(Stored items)
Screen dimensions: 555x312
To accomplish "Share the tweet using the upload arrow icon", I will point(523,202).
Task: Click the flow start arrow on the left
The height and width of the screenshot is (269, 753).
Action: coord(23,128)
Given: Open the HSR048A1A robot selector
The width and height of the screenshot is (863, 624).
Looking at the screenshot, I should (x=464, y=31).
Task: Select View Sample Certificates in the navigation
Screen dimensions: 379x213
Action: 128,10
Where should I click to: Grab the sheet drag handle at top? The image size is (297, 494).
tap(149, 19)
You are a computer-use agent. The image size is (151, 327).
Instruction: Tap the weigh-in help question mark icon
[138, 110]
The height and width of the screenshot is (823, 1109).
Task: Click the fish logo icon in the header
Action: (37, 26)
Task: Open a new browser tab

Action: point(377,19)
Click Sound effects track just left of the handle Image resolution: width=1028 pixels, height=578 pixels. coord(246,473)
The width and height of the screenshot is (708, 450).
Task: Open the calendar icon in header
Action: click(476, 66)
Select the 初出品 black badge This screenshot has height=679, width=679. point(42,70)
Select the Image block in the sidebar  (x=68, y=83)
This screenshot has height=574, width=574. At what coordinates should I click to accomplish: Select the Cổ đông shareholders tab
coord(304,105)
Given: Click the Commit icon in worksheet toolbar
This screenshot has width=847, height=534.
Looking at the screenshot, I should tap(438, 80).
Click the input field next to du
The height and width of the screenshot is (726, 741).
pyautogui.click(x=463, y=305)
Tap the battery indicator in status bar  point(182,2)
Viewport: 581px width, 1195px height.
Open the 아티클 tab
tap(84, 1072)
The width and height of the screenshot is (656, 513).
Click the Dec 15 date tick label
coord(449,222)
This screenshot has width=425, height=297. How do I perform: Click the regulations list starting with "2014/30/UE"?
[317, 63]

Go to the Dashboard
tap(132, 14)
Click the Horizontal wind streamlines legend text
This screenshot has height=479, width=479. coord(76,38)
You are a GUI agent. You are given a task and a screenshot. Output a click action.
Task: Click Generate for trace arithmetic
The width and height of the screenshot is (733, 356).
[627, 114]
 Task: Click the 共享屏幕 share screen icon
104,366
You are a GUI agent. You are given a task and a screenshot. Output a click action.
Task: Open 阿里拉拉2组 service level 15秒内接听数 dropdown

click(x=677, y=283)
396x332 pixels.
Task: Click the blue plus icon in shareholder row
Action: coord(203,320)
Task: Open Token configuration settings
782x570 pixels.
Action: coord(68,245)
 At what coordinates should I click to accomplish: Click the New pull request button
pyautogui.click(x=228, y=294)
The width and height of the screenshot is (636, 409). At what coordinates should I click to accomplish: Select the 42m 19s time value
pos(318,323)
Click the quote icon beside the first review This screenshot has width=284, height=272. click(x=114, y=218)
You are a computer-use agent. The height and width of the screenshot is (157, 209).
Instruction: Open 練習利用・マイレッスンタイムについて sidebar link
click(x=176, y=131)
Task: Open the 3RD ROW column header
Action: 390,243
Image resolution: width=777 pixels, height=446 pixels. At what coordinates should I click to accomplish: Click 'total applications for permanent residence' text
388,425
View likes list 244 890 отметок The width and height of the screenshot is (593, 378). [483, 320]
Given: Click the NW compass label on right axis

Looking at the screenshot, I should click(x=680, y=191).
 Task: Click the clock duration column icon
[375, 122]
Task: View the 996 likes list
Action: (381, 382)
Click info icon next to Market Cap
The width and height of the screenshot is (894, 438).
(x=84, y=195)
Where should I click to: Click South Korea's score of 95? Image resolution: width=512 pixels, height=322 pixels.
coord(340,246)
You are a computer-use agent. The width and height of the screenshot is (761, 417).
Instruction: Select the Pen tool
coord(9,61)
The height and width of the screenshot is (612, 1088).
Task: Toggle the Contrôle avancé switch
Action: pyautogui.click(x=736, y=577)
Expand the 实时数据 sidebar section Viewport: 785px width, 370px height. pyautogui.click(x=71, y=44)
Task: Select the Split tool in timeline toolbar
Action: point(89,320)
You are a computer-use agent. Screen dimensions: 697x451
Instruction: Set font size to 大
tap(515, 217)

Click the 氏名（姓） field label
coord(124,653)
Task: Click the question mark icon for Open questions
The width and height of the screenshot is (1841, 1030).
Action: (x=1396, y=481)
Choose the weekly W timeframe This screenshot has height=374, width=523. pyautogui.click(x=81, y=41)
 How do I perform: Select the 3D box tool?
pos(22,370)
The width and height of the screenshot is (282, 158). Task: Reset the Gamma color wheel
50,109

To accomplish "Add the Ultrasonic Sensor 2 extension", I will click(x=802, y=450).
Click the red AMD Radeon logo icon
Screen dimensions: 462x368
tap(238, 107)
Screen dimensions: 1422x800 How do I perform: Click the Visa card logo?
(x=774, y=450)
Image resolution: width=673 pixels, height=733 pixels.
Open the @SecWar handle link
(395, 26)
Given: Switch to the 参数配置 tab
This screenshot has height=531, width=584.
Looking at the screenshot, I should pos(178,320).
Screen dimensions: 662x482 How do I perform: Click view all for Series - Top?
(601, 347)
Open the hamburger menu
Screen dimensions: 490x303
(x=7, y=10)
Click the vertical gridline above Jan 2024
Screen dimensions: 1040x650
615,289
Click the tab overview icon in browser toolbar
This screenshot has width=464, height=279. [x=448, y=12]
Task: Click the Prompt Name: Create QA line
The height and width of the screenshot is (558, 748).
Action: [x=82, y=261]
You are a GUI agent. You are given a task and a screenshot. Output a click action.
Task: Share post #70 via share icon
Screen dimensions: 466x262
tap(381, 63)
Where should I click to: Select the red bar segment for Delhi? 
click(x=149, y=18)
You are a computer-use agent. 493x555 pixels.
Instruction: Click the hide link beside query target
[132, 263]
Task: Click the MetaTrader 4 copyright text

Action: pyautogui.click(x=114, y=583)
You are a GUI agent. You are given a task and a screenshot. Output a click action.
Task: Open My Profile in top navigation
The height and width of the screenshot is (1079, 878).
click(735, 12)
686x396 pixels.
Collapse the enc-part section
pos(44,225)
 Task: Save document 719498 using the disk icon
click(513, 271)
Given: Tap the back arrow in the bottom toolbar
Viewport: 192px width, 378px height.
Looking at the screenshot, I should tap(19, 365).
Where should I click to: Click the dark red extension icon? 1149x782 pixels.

▶ **TASK BRIEF**
Reproduce the data exactly. Keep every line intact.

▶ **SOLUTION TO THIS PROBLEM**
Screen dimensions: 555x312
To accomplish "Share the tweet using the upload arrow icon", I will point(523,202).
Task: Click the flow start arrow on the left
The height and width of the screenshot is (269, 753).
Action: coord(23,128)
Given: Open the HSR048A1A robot selector
The width and height of the screenshot is (863, 624).
Looking at the screenshot, I should (x=464, y=31).
Task: Select View Sample Certificates in the navigation
Screen dimensions: 379x213
Action: 128,10
Where should I click to: Grab the sheet drag handle at top? The image size is (297, 494).
tap(149, 19)
You are a computer-use agent. The image size is (151, 327).
Instruction: Tap the weigh-in help question mark icon
[138, 110]
The height and width of the screenshot is (823, 1109).
Task: Click the fish logo icon in the header
Action: (37, 26)
Task: Open a new browser tab

Action: point(377,19)
Click Sound effects track just left of the handle Image resolution: width=1028 pixels, height=578 pixels. coord(246,473)
The width and height of the screenshot is (708, 450).
Task: Open the calendar icon in header
Action: click(476, 66)
Select the 初出品 black badge This screenshot has height=679, width=679. point(42,70)
Select the Image block in the sidebar  (x=68, y=83)
This screenshot has height=574, width=574. At what coordinates should I click to accomplish: Select the Cổ đông shareholders tab
coord(304,105)
Given: Click the Commit icon in worksheet toolbar
This screenshot has width=847, height=534.
Looking at the screenshot, I should tap(438, 80).
Click the input field next to du
The height and width of the screenshot is (726, 741).
pyautogui.click(x=463, y=305)
Tap the battery indicator in status bar  point(182,2)
Viewport: 581px width, 1195px height.
Open the 아티클 tab
tap(84, 1072)
The width and height of the screenshot is (656, 513).
Click the Dec 15 date tick label
coord(449,222)
This screenshot has width=425, height=297. How do I perform: Click the regulations list starting with "2014/30/UE"?
[317, 63]

Go to the Dashboard
tap(132, 14)
Click the Horizontal wind streamlines legend text
This screenshot has height=479, width=479. coord(76,38)
You are a GUI agent. You are given a task and a screenshot. Output a click action.
Task: Click Generate for trace arithmetic
The width and height of the screenshot is (733, 356).
[627, 114]
 Task: Click the 共享屏幕 share screen icon
104,366
You are a GUI agent. You are given a task and a screenshot. Output a click action.
Task: Open 阿里拉拉2组 service level 15秒内接听数 dropdown

click(x=677, y=283)
396x332 pixels.
Task: Click the blue plus icon in shareholder row
Action: coord(203,320)
Task: Open Token configuration settings
782x570 pixels.
Action: coord(68,245)
 At what coordinates should I click to accomplish: Click the New pull request button
pyautogui.click(x=228, y=294)
The width and height of the screenshot is (636, 409). At what coordinates should I click to accomplish: Select the 42m 19s time value
pos(318,323)
Click the quote icon beside the first review This screenshot has width=284, height=272. click(x=114, y=218)
You are a computer-use agent. The height and width of the screenshot is (157, 209).
Instruction: Open 練習利用・マイレッスンタイムについて sidebar link
click(x=176, y=131)
Task: Open the 3RD ROW column header
Action: 390,243
Image resolution: width=777 pixels, height=446 pixels. At what coordinates should I click to accomplish: Click 'total applications for permanent residence' text
388,425
View likes list 244 890 отметок The width and height of the screenshot is (593, 378). [483, 320]
Given: Click the NW compass label on right axis

Looking at the screenshot, I should click(x=680, y=191).
 Task: Click the clock duration column icon
[375, 122]
Task: View the 996 likes list
Action: (381, 382)
Click info icon next to Market Cap
The width and height of the screenshot is (894, 438).
(x=84, y=195)
Where should I click to: Click South Korea's score of 95? Image resolution: width=512 pixels, height=322 pixels.
coord(340,246)
You are a computer-use agent. The width and height of the screenshot is (761, 417).
Instruction: Select the Pen tool
coord(9,61)
The height and width of the screenshot is (612, 1088).
Task: Toggle the Contrôle avancé switch
Action: pyautogui.click(x=736, y=577)
Expand the 实时数据 sidebar section Viewport: 785px width, 370px height. pyautogui.click(x=71, y=44)
Task: Select the Split tool in timeline toolbar
Action: point(89,320)
You are a computer-use agent. Screen dimensions: 697x451
Instruction: Set font size to 大
tap(515, 217)

Click the 氏名（姓） field label
coord(124,653)
Task: Click the question mark icon for Open questions
The width and height of the screenshot is (1841, 1030).
Action: (x=1396, y=481)
Choose the weekly W timeframe This screenshot has height=374, width=523. pyautogui.click(x=81, y=41)
 How do I perform: Select the 3D box tool?
pos(22,370)
The width and height of the screenshot is (282, 158). Task: Reset the Gamma color wheel
50,109

To accomplish "Add the Ultrasonic Sensor 2 extension", I will click(x=802, y=450).
Click the red AMD Radeon logo icon
Screen dimensions: 462x368
tap(238, 107)
Screen dimensions: 1422x800 How do I perform: Click the Visa card logo?
(x=774, y=450)
Image resolution: width=673 pixels, height=733 pixels.
Open the @SecWar handle link
(395, 26)
Given: Switch to the 参数配置 tab
This screenshot has height=531, width=584.
Looking at the screenshot, I should pos(178,320).
Screen dimensions: 662x482 How do I perform: Click view all for Series - Top?
(601, 347)
Open the hamburger menu
Screen dimensions: 490x303
(x=7, y=10)
Click the vertical gridline above Jan 2024
Screen dimensions: 1040x650
615,289
Click the tab overview icon in browser toolbar
This screenshot has width=464, height=279. [x=448, y=12]
Task: Click the Prompt Name: Create QA line
The height and width of the screenshot is (558, 748).
Action: [x=82, y=261]
You are a GUI agent. You are given a task and a screenshot. Output a click action.
Task: Share post #70 via share icon
Screen dimensions: 466x262
tap(381, 63)
Where should I click to: Select the red bar segment for Delhi? 
click(x=149, y=18)
You are a computer-use agent. 493x555 pixels.
Instruction: Click the hide link beside query target
[132, 263]
Task: Click the MetaTrader 4 copyright text

Action: pyautogui.click(x=114, y=583)
You are a GUI agent. You are given a task and a screenshot. Output a click action.
Task: Open My Profile in top navigation
The height and width of the screenshot is (1079, 878).
click(735, 12)
686x396 pixels.
Collapse the enc-part section
pos(44,225)
 Task: Save document 719498 using the disk icon
click(513, 271)
Given: Tap the back arrow in the bottom toolbar
Viewport: 192px width, 378px height.
Looking at the screenshot, I should tap(19, 365).
Where should I click to: Click the dark red extension icon? 1149x782 pixels.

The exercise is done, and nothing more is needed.